Stored records
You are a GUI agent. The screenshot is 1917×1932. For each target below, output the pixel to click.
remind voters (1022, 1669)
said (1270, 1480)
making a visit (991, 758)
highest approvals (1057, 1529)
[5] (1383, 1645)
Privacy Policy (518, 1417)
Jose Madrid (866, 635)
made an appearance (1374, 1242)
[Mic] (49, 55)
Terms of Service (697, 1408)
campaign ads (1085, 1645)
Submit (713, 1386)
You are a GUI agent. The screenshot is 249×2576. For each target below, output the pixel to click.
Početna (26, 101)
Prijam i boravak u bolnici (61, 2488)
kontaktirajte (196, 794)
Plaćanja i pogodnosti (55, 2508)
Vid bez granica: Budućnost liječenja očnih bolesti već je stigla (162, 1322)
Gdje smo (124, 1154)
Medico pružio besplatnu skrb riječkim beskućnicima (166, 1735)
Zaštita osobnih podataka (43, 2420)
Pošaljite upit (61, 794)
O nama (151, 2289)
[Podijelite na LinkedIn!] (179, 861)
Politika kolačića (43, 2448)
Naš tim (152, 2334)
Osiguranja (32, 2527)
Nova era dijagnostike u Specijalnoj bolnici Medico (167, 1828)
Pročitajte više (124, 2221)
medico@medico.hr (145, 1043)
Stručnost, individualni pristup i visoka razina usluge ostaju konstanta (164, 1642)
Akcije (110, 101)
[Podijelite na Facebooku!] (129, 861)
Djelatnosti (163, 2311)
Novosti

> **Task instructions**
What lines in the records above include the string "target"? Copy each one.

> **Result below**
You are a GUI agent. The screenshot is 1917×1932. For each target below, output the pixel to click.
You are a GUI agent. The screenshot is 249×2576. For each target below, output the pixel to click.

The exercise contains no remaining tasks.